Court erred in overturning New Jersey law to promote new power plants, APPA and NRECA say
Originally published January 31, 2014
A federal district court erred in overturning a New Jersey law to promote development of new power plants in the state, APPA and the National Rural Electric Cooperative Association told a federal appeals court. The district court decision was based on an erroneous reading of the Federal Power Act (FPA) and of Federal Energy Regulatory Commission policy and runs counter to the public interest, they said in a Jan. 24 brief filed with the U.S. Court of Appeals for the Third Circuit in PPL EnergyPlus v. Solomon.
The district court erroneously barred the state of New Jersey "from exercising legitimate authority reserved to it in the FPA ... and compounded that error by deciding matters entrusted to FERC’s exclusive determination," APPA and NRECA said.
The district court failed to appreciate that there are two, parallel FERC-authorized and FERC-regulated mechanisms for the sale of capacity in the PJM region—a bilateral market, in which buyers and sellers enter into capacity sales transactions directly with one another, and PJM’s centralized capacity auction, the associations said. Throughout its existence, PJM’s capacity market has permitted long-term, bilateral contracting for capacity at prices and terms determined outside of the capacity market’s base residual auction and regulated by FERC through its oversight of utility sellers’ market-based rate tariffs, they said.
The New Jersey law "does not establish any wholesale rate in violation of any FERC-regulated tariff," APPA and NRECA said.

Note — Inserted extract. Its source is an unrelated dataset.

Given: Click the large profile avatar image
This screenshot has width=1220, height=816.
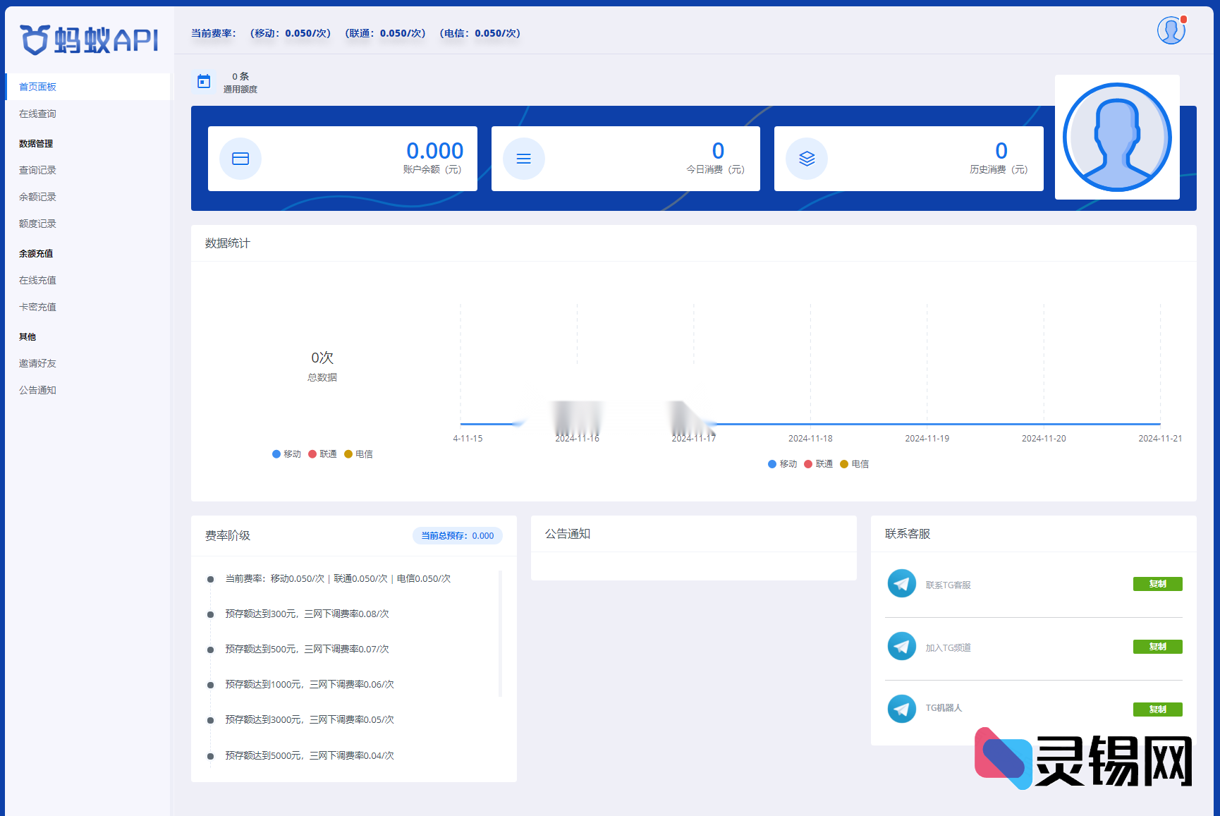Looking at the screenshot, I should (x=1116, y=138).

The Federal Power Act "does prohibit federal courts from determining in the first instance whether a wholesale electricity price established under one FERC tariff is unlawful because some other FERC tariff should govern the transaction," APPA and NRECA said. "The ‘filed rate’ doctrine holds that courts, except when reviewing a FERC order, must give binding effect to interstate wholesale electric rates established or accepted by FERC." The district court clearly overstepped by deciding for itself which wholesale price is "preferred," and by declaring any other wholesale price "void," they said.

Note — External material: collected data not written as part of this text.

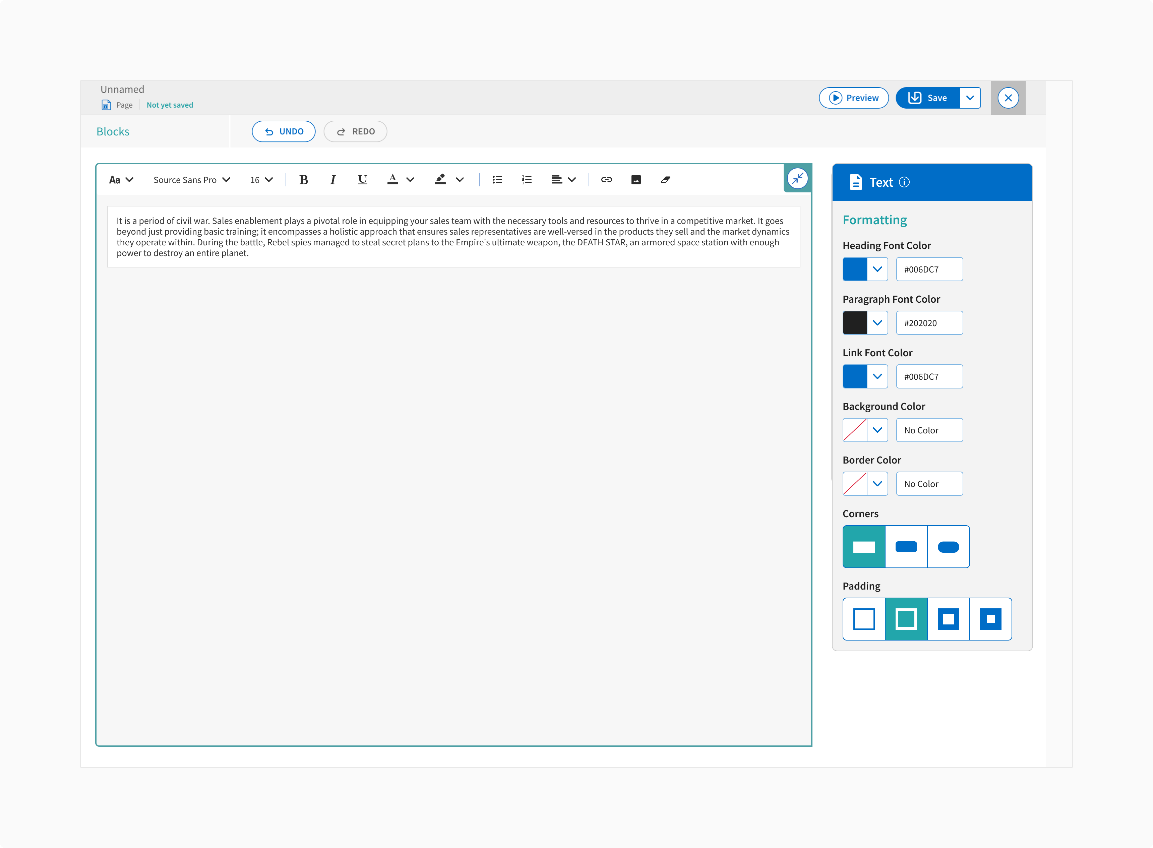Select fully rounded pill corners
Image resolution: width=1153 pixels, height=848 pixels.
[948, 547]
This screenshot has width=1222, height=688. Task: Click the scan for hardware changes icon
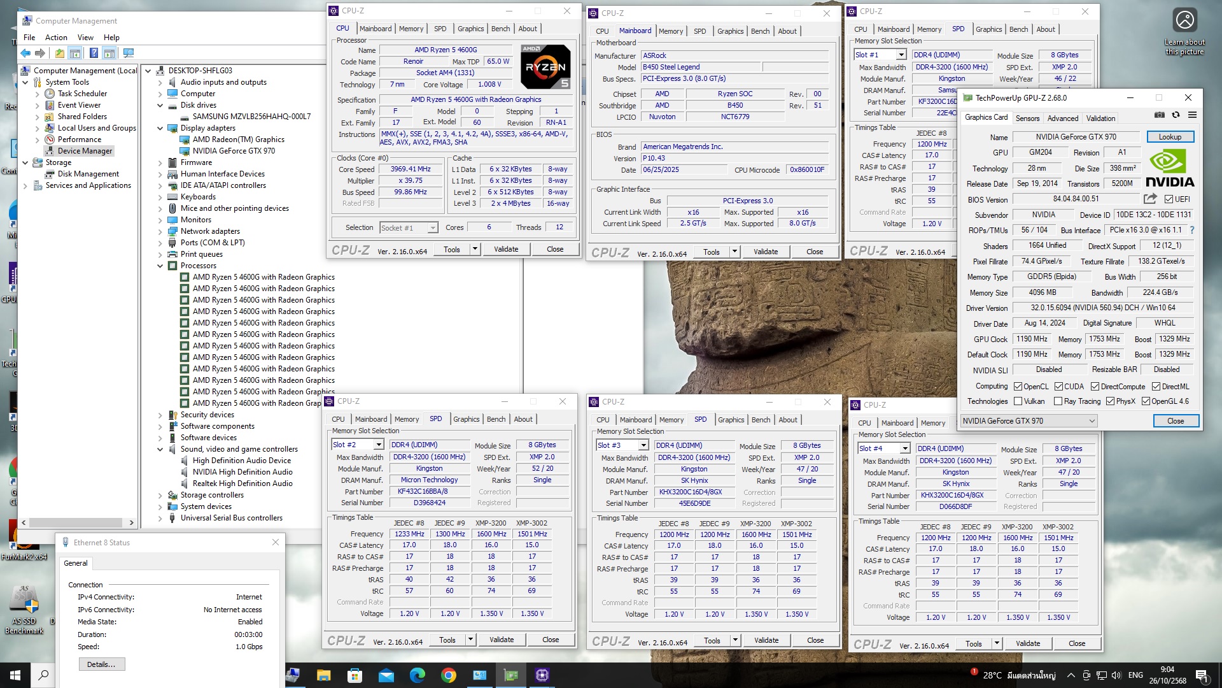[x=129, y=53]
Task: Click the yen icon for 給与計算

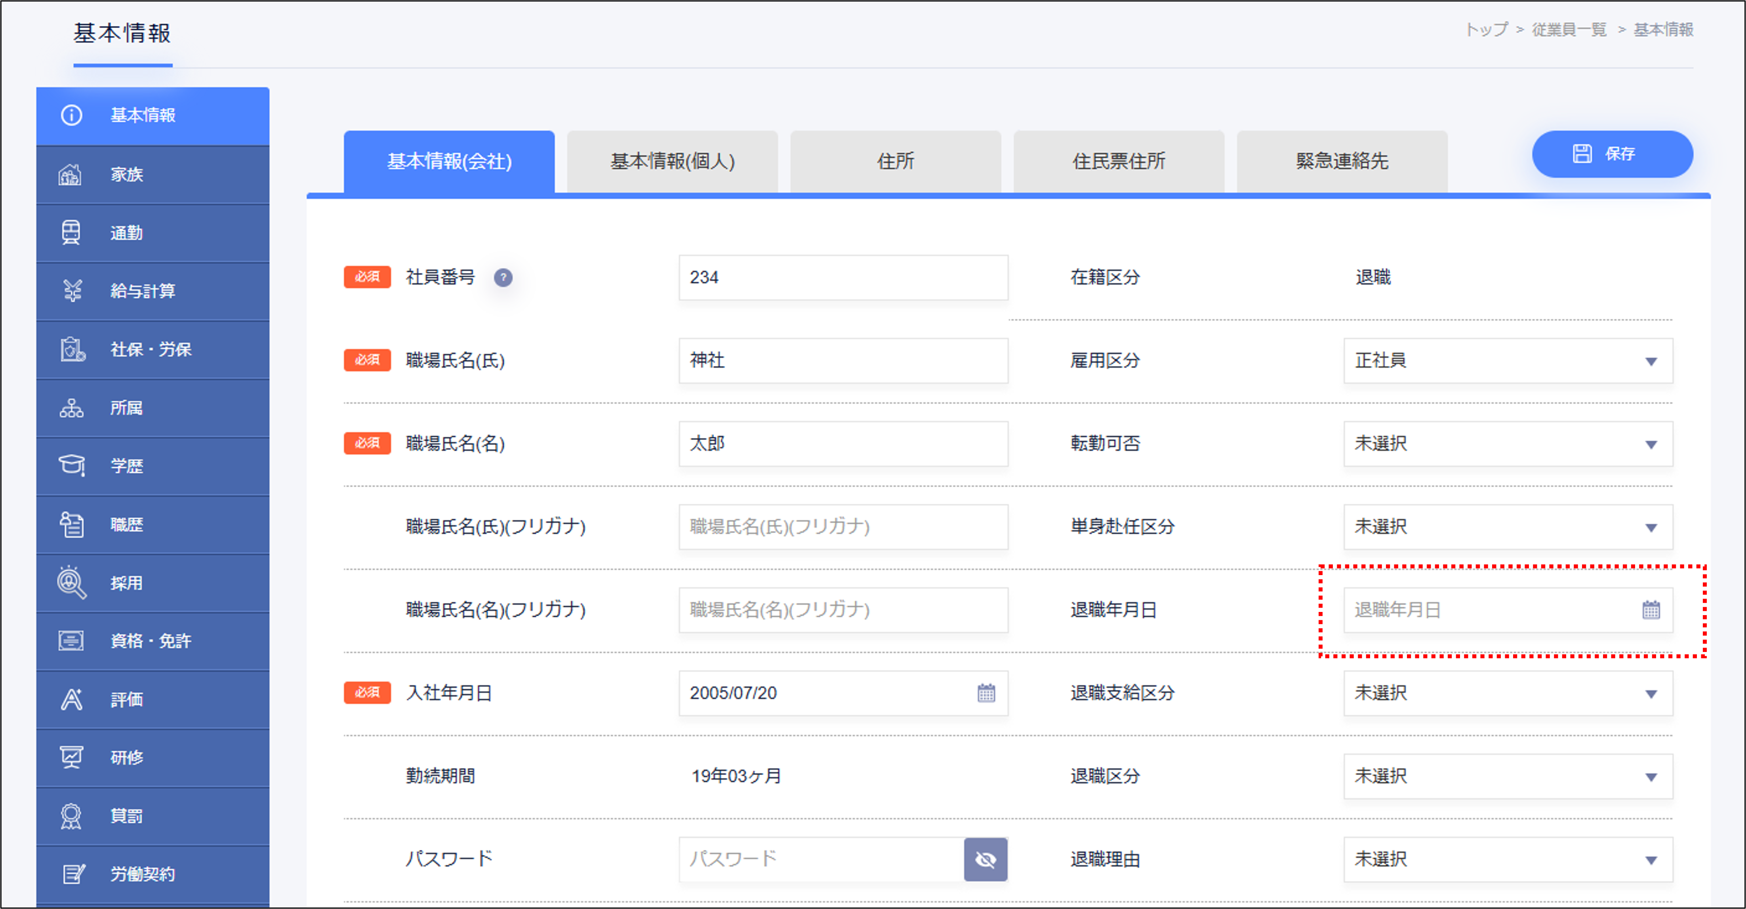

Congress and FERC have consistently recognized that building a new power plant requires long-term financial arrangements (often in the form of long-term wholesale contracts) and supported such arrangements, APPA and NRECA said. Contrary to public policy, the district court "essentially consigns developers of new power plants in New Jersey to selling their capacity in a yearly auction run by PJM with substantial price volatility," they said.
"Unless the district court’s decision is reversed, national energy policy may be frustrated by federal-court litigation in other states making similar baseless claims—which has already happened." While this case does not involve public power utilities or cooperatives, the decision "potentially threatens to undermine their continued ability to acquire long-term wholesale power supplies and to develop their own needed generation facilities," APPA and NRECA said.